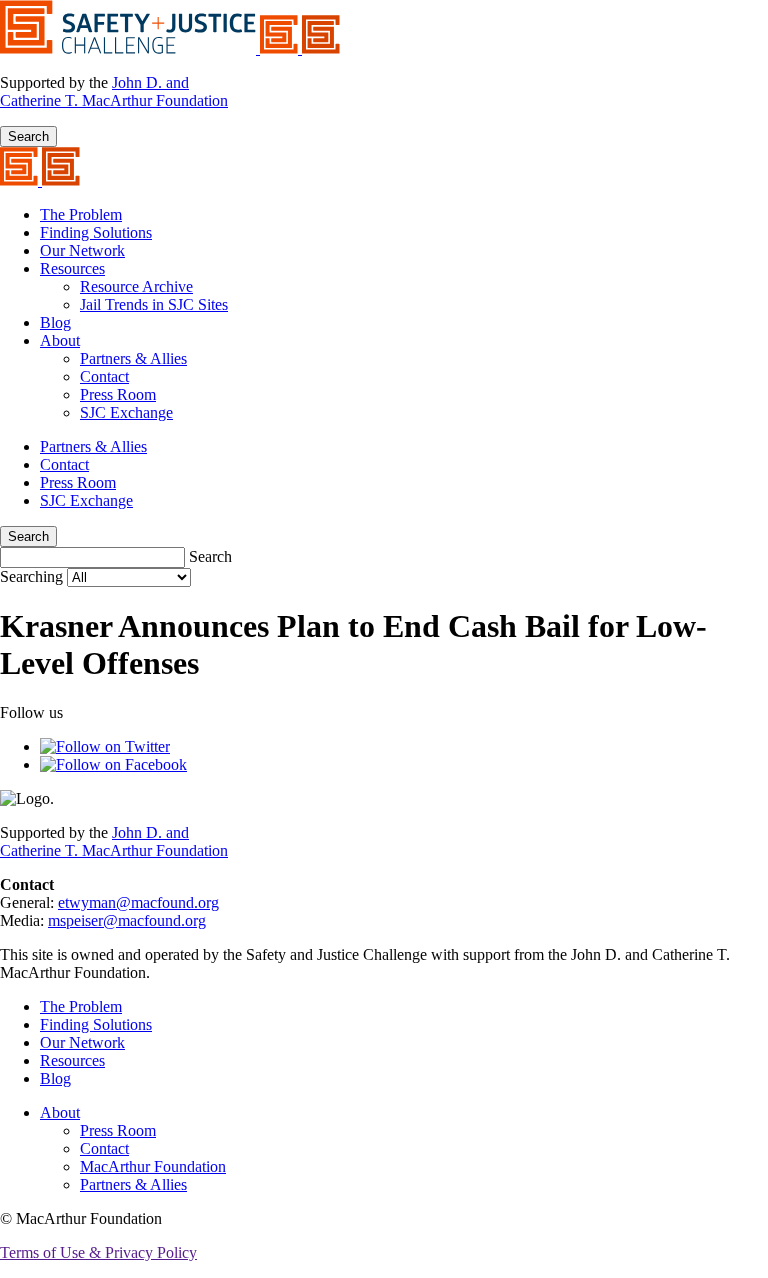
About (60, 340)
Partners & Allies (133, 358)
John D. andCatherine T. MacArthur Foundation (114, 91)
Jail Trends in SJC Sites (154, 304)
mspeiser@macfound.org (127, 920)
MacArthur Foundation (153, 1166)
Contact (104, 376)
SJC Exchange (126, 412)
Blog (55, 322)
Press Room (118, 394)
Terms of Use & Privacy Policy (98, 1252)
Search (28, 136)
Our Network (82, 250)
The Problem (81, 214)
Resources (72, 268)
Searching (33, 576)
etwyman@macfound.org (138, 902)
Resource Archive (136, 286)
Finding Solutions (96, 232)
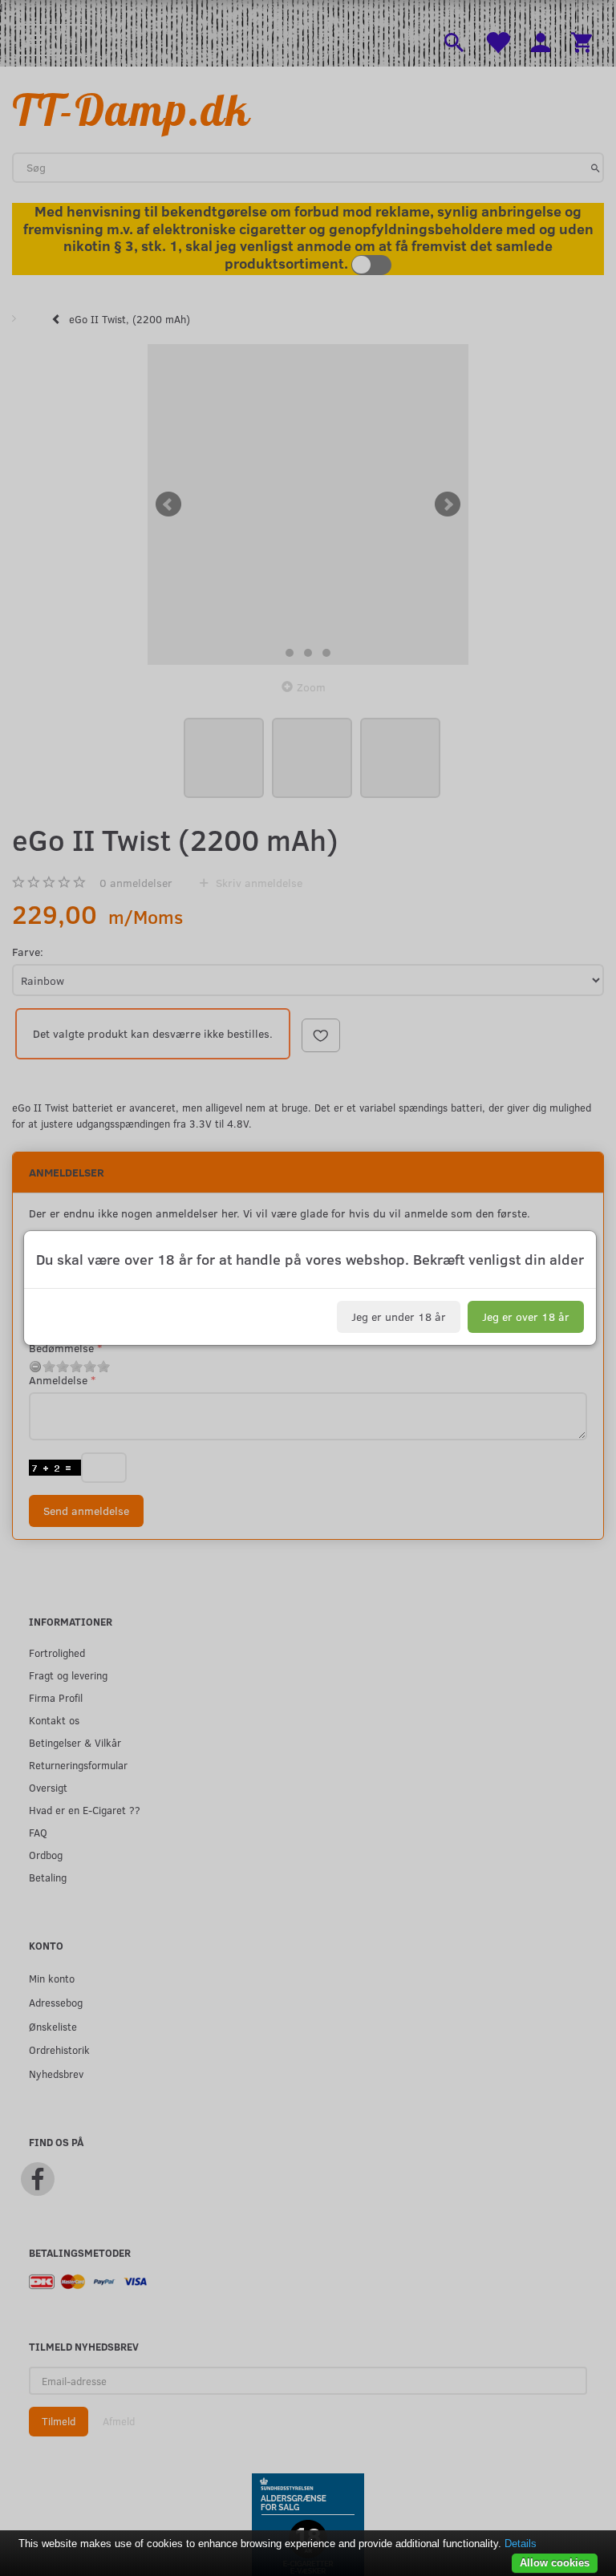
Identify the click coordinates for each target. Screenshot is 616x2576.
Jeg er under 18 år (398, 1316)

_TRY IT_:
In the records above, find the line containing "Partners & Allies (133, 358)", then write out exactly that line and every later one through the last, omitting pictures.

_PROBLEM SOLUTION_:
Partners & Allies (133, 358)
John D. andCatherine T. MacArthur Foundation (114, 91)
Jail Trends in SJC Sites (154, 304)
mspeiser@macfound.org (127, 920)
MacArthur Foundation (153, 1166)
Contact (104, 376)
SJC Exchange (126, 412)
Blog (55, 322)
Press Room (118, 394)
Terms of Use & Privacy Policy (98, 1252)
Search (28, 136)
Our Network (82, 250)
The Problem (81, 214)
Resources (72, 268)
Searching (33, 576)
etwyman@macfound.org (138, 902)
Resource Archive (136, 286)
Finding Solutions (96, 232)
Identify the click coordinates for each target. Screenshot is 616x2576.
Jeg er under 18 år (398, 1316)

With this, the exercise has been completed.